Frontotemporal dementia mutant Tau promotes aberrant Fyn nanoclustering in hippocampal dendritic spines

Thank you for submitting your article "Frontotemporal dementia mutant Tau promotes aberrant Fyn nanoclustering in dendritic spines" for consideration by eLife. Your article has been reviewed by three peer reviewers, one of whom is a member of our Board of Reviewing Editors, and the evaluation overseen by Huda Zoghbi as the Senior Editor. The following individual involved in review of your submission has agreed to reveal their identity: Dezhi Liao (Reviewer #2).

The reviewers discussed the reviews with one another and the Reviewing Editor drafted this decision to help you prepare a revised submission.

Summary:

Using cultured hippocampal neurons and an elegant adaptation of super-resolution microscopy along with image analyses (sptPALM), this study reveals that Fyn in dendrites forms discrete dynamic nanoscale domains whose mobility/localization alters with neuronal development. Results in this well done study are solid and novel in that they are the first sptPALM study of Fyn dynamics in dendrites.

Essential revisions:

Tau proteins lacking the P301L mutation that are mis-sorted to spines (i.e., truncated tau) need to be tested, see Zhao et al., 2016. A truncated tau experiment would provide more information (the role of microtubule/actin binding). In addition, since Fyn did not need tau to be clustered in spines, it is puzzling why tau P301L would have an effect in spines. There was not enough discussion of this result, which was presented in 2 out of 7 figures.

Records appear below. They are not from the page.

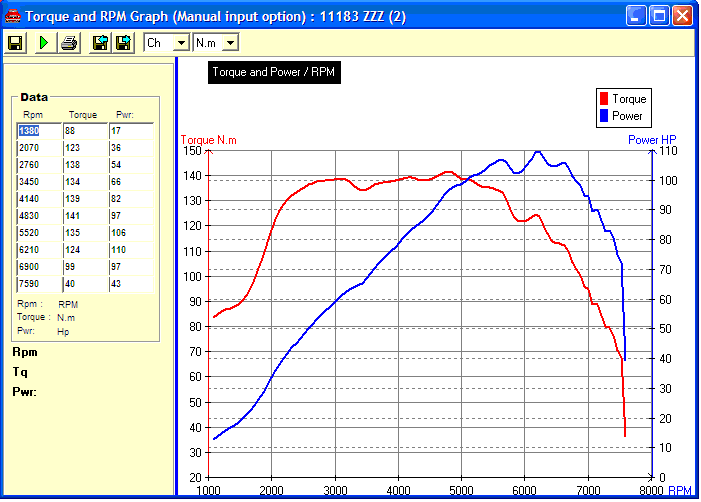The height and width of the screenshot is (502, 701).
Task: Click the Pwr field showing 110
Action: pyautogui.click(x=130, y=249)
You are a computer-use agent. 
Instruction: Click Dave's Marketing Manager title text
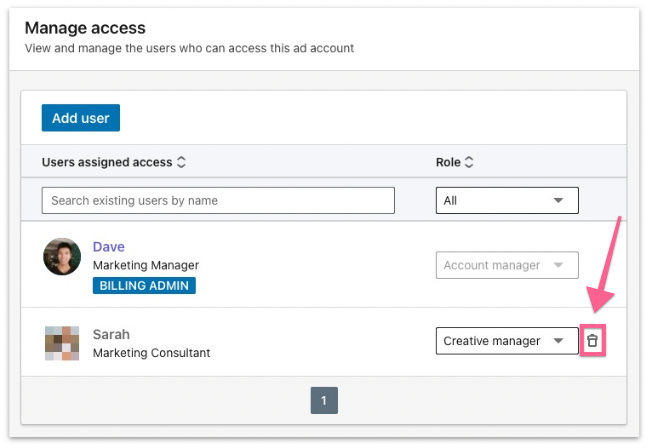[x=146, y=265]

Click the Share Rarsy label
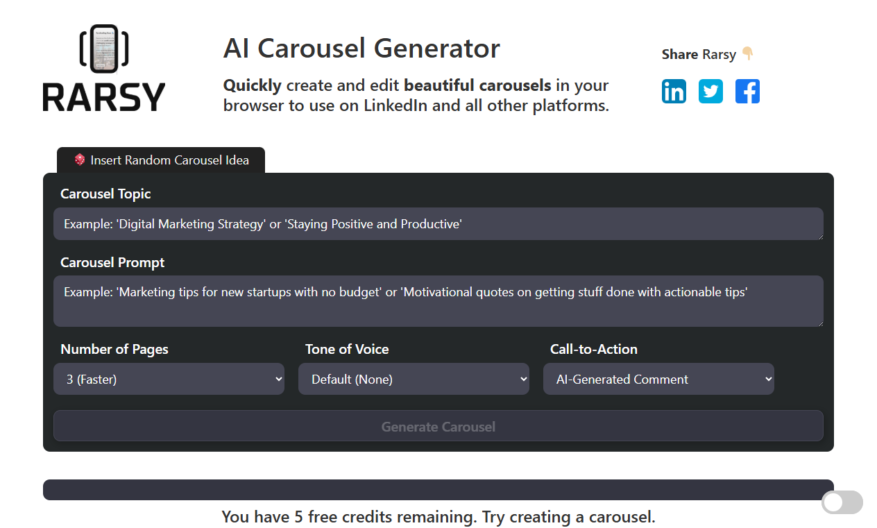(x=699, y=54)
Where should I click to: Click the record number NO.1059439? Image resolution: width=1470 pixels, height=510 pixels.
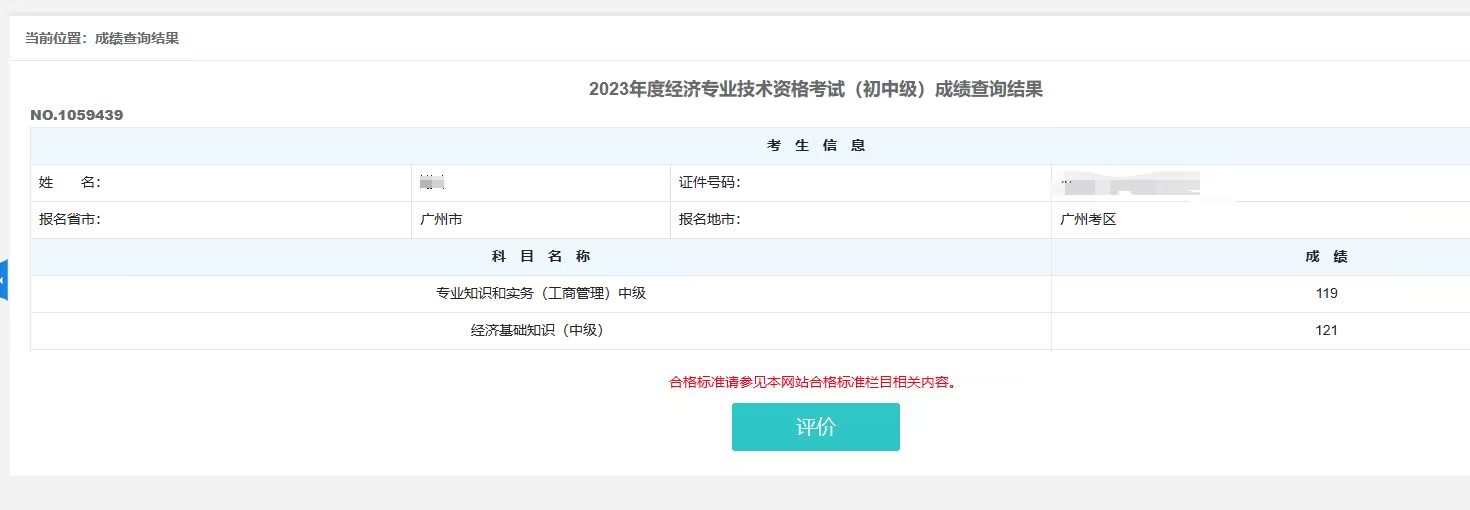point(77,115)
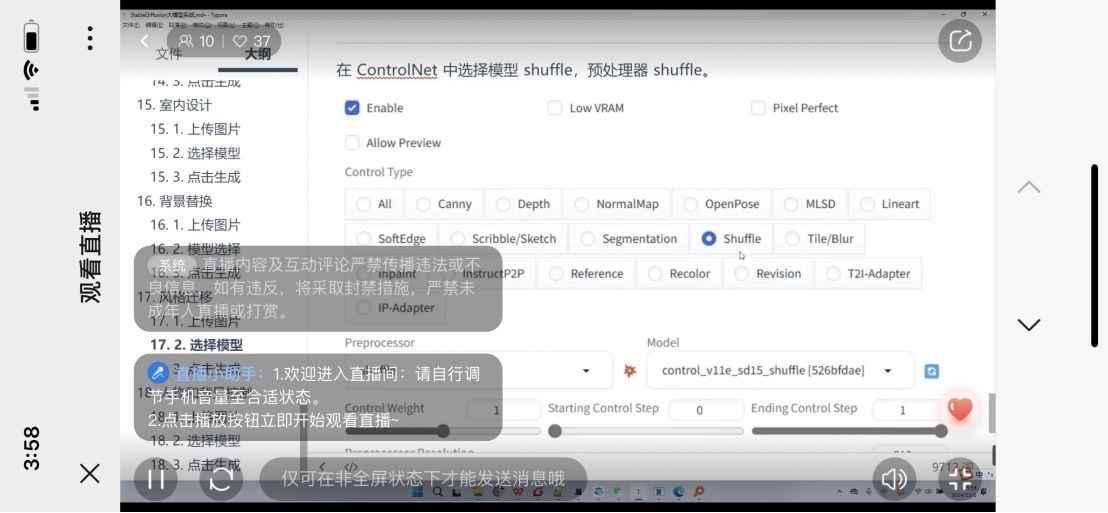The width and height of the screenshot is (1108, 513).
Task: Tap the red heart like button
Action: tap(960, 408)
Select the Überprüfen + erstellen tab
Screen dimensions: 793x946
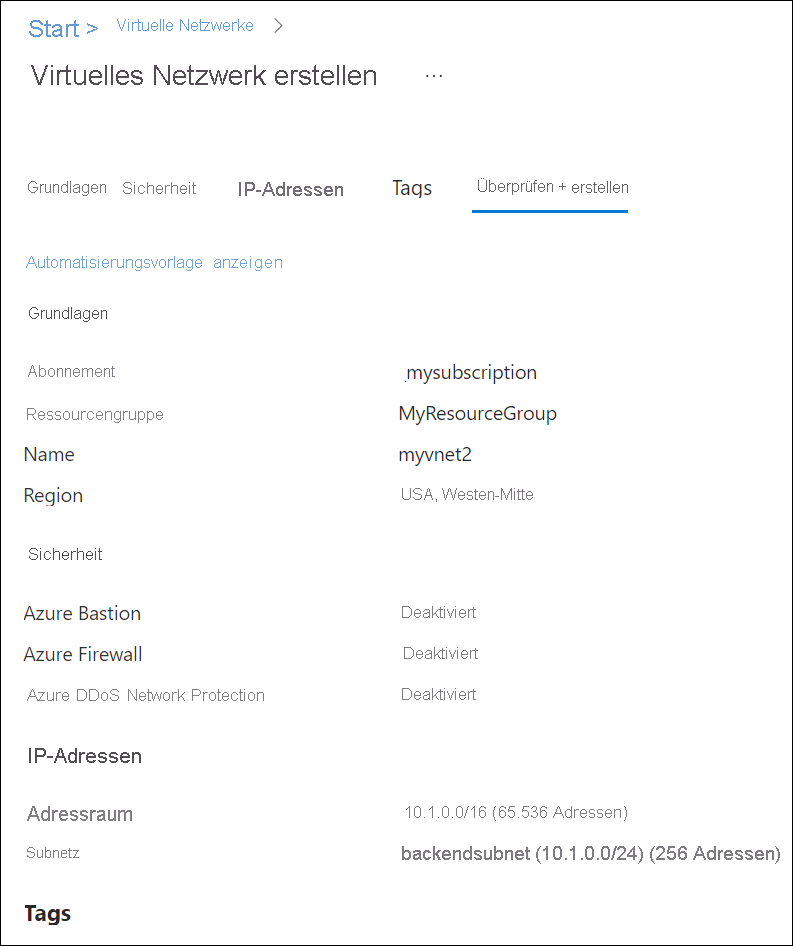(x=552, y=187)
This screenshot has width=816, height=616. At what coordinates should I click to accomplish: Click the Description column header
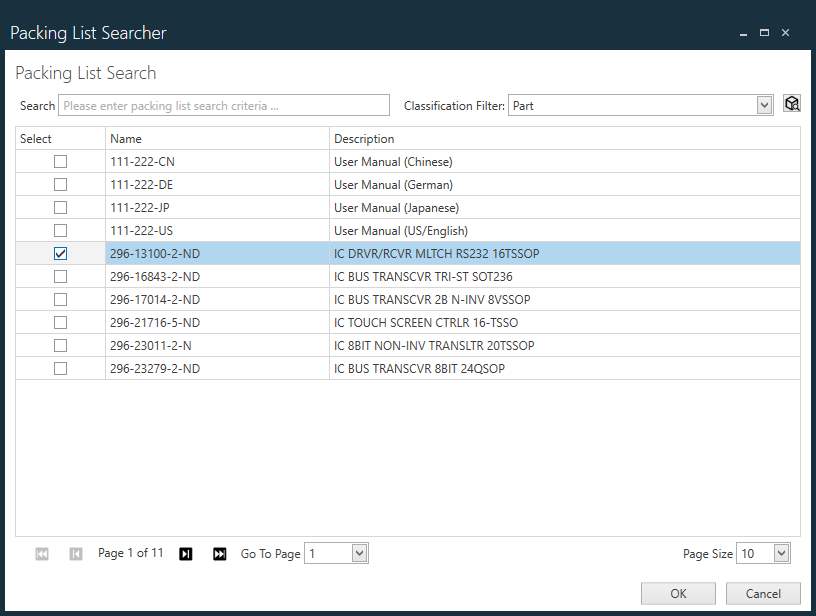[x=364, y=138]
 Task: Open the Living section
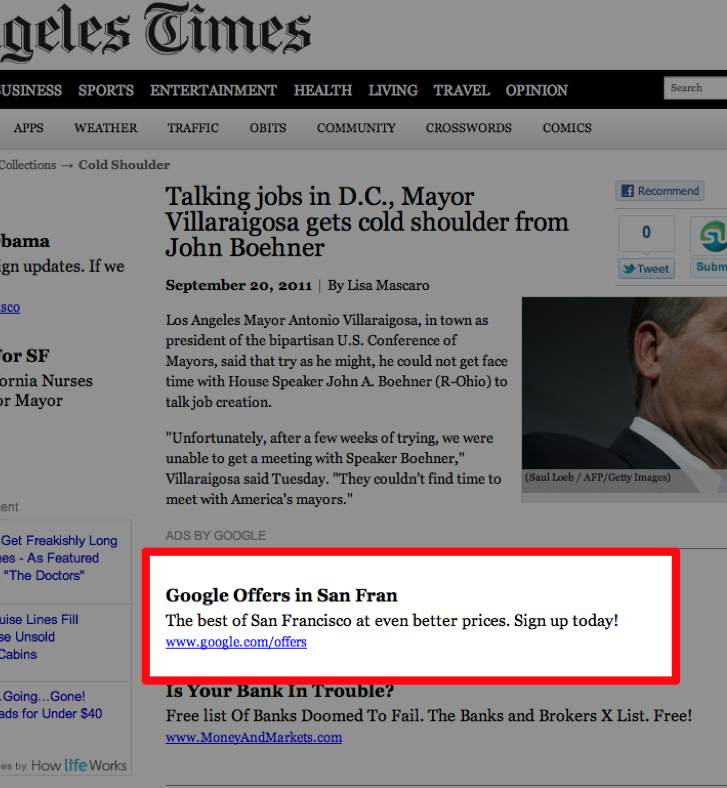[393, 90]
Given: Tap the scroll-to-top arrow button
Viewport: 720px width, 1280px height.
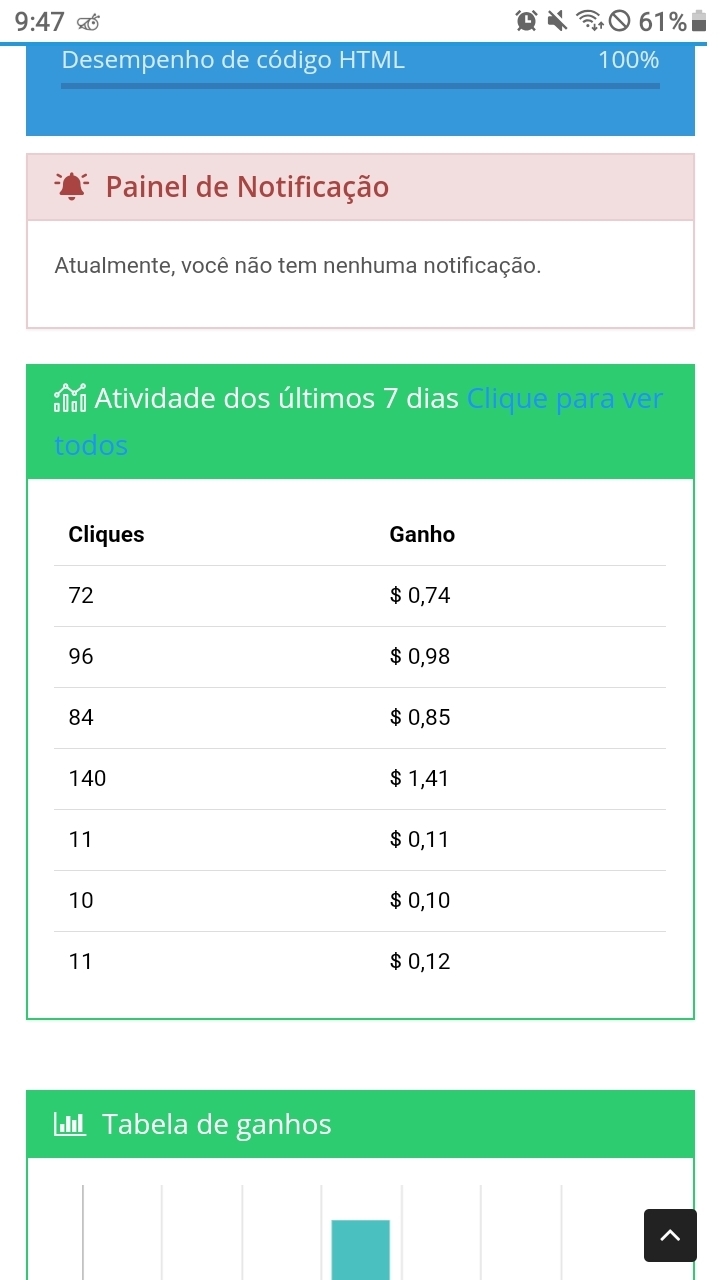Looking at the screenshot, I should pos(670,1235).
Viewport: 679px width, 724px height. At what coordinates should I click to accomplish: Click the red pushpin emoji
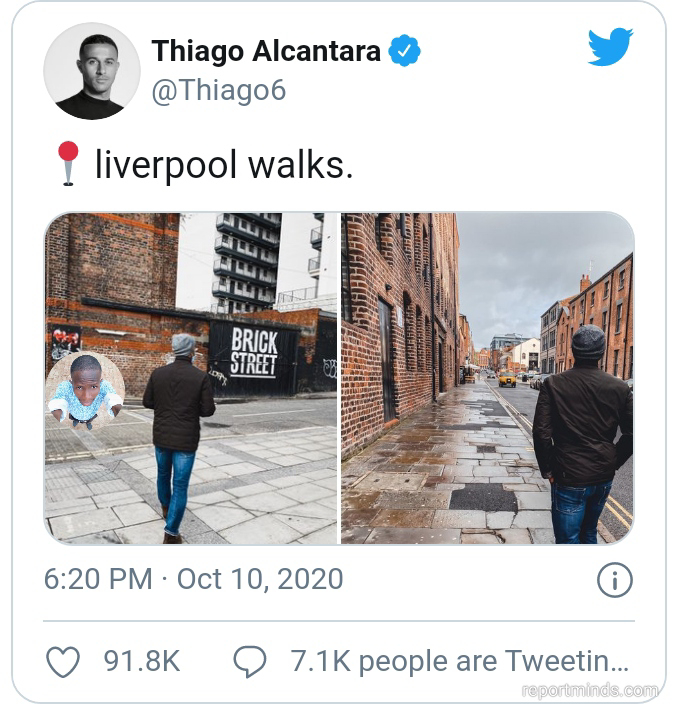coord(68,163)
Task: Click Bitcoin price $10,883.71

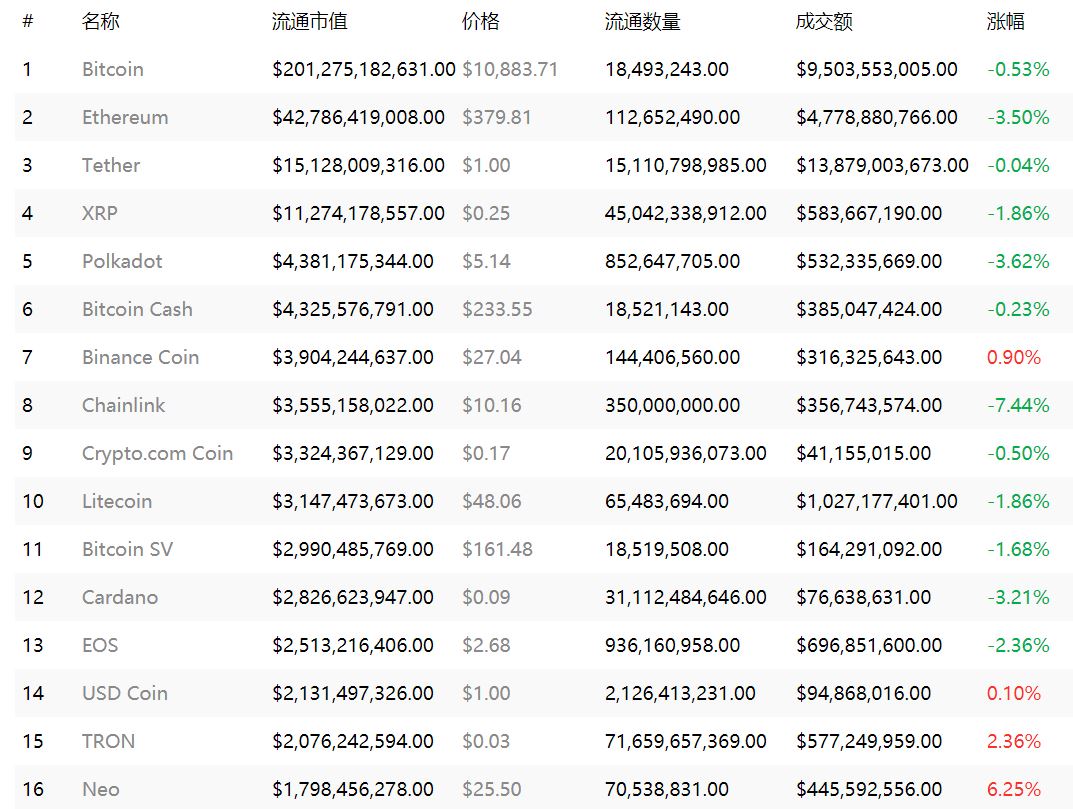Action: pos(510,69)
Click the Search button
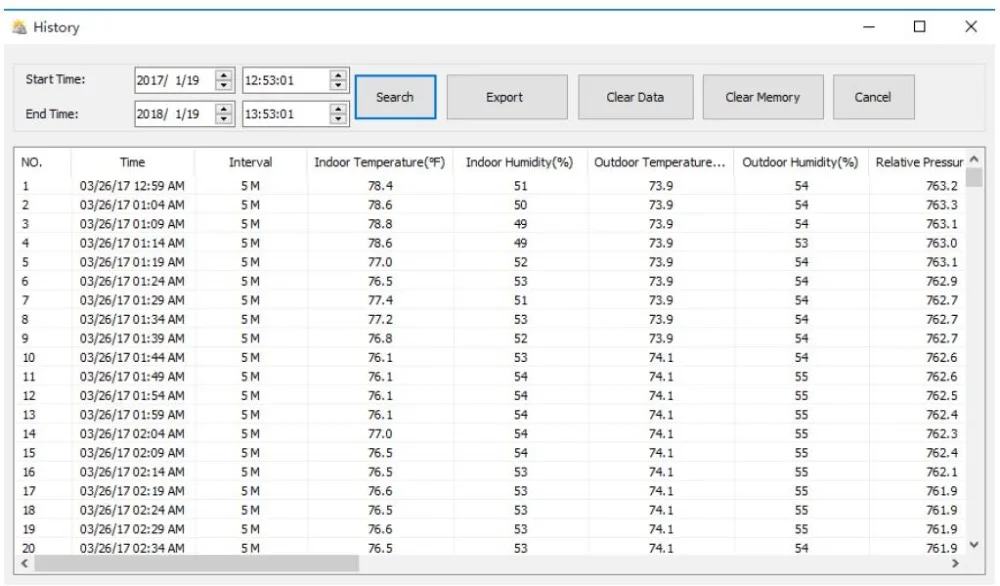 395,97
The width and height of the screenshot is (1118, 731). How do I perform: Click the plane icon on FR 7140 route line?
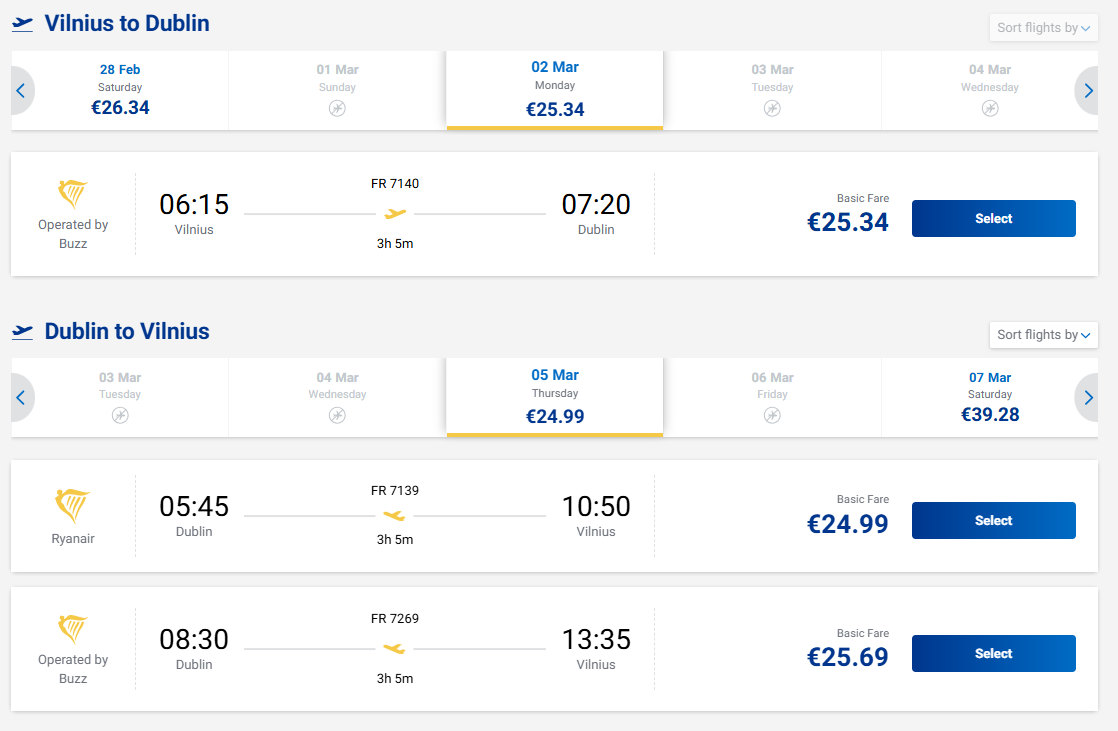(x=395, y=213)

Finally, data comparing the level of Fyn-GFP in WT vs. tau^-/- mice in dendrites would need to be controlled by data showing comparable levels of Fyn-GFP expressed in both neurons/cultures. If such data are not available, Figure 4D, E should be deleted.

[Editors' note: further revisions were requested prior to acceptance, as described below.]

Thank you for resubmitting your work entitled "Frontotemporal dementia mutant Tau promotes aberrant Fyn nanoclustering in hippocampal dendritic spines" for further consideration at eLife. Your revised article has been favorably evaluated by Huda Zoghbi as the Senior Editor and a Reviewing Editor.

The manuscript has been improved but there is a remaining issue that needs to be addressed before acceptance, as outlined below:

Given the importance of the newly added ΔTau data, the figure in which these data are presented should be moved from supplementary data to a figure in the main text.

Essential revisions:

Tau proteins lacking the P301L mutation that are mis-sorted to spines (i.e., truncated tau) need to be tested, see Zhao et al., 2016. A truncated tau experiment would provide more information (the role of microtubule/actin binding). In addition, since Fyn did not need tau to be clustered in spines, it is puzzling why tau P301L would have an effect in spines. There was not enough discussion of this result, which was presented in 2 out of 7 figures.

We appreciate this suggestion and have now performed new experiments with Tau lacking microtubule-binding domain (ΔTau; Cummins et al., 2019) to address how Tau mislocalization to dendritic spines affects the mobility and nanoscale organization of Fyn. We first observed in Tau^(−/−) neurons expressing ΔTau-GFP that ΔTau mislocalizes to dendritic spines (Figure 7—figure supplement 1A). Interestingly, we found that the mobility of Fyn-mEos2.1 in the dendrites and spines of Tau^(−/−) neurons expressing ΔTau-GFP was similar to those expressing TauWT-GFP (Figure 7—figure supplement 1B-M), suggesting that other mechanisms in addition to the mislocalization of TauP301L to spines are involved in TauP301L-mediated changes in the mobility and organization of Fyn in the dendrites and spines. As suggested, in the fourth paragraph of the Discussion, we discuss the potential factors contributing to P301L mutant Tau-dependent increase of Fyn trapping in spines. We discuss our data in the context of that of Zhao and colleagues (Zhao et al., 2016).

Finally, data comparing the level of Fyn-GFP in WT vs. tau^-/- mice in dendrites would need to be controlled by data showing comparable levels of Fyn-GFP expressed in both neurons/cultures. If such data are not available, Figure 4D, E should be deleted.

Following the reviewer’s suggestion, we have now removed Figure 4D, E and the relevant text.

[Editors' note: further revisions were requested prior to acceptance, as described below.]

The manuscript has been improved but there is a remaining issue that needs to be addressed before acceptance, as outlined below:

Given the importance of the newly added ΔTau data, the figure in which these data are presented should be moved from supplementary data to a figure in the main text.

As requested, we have moved the figure describing the effect of ΔTau from the supplementary (Figure 7—figure supplement 1 in the previous version) to a figure in the main text (Figure 8 in the revised version). We once again thank the editors and reviewers for their constructive comments, which helped improve our manuscript.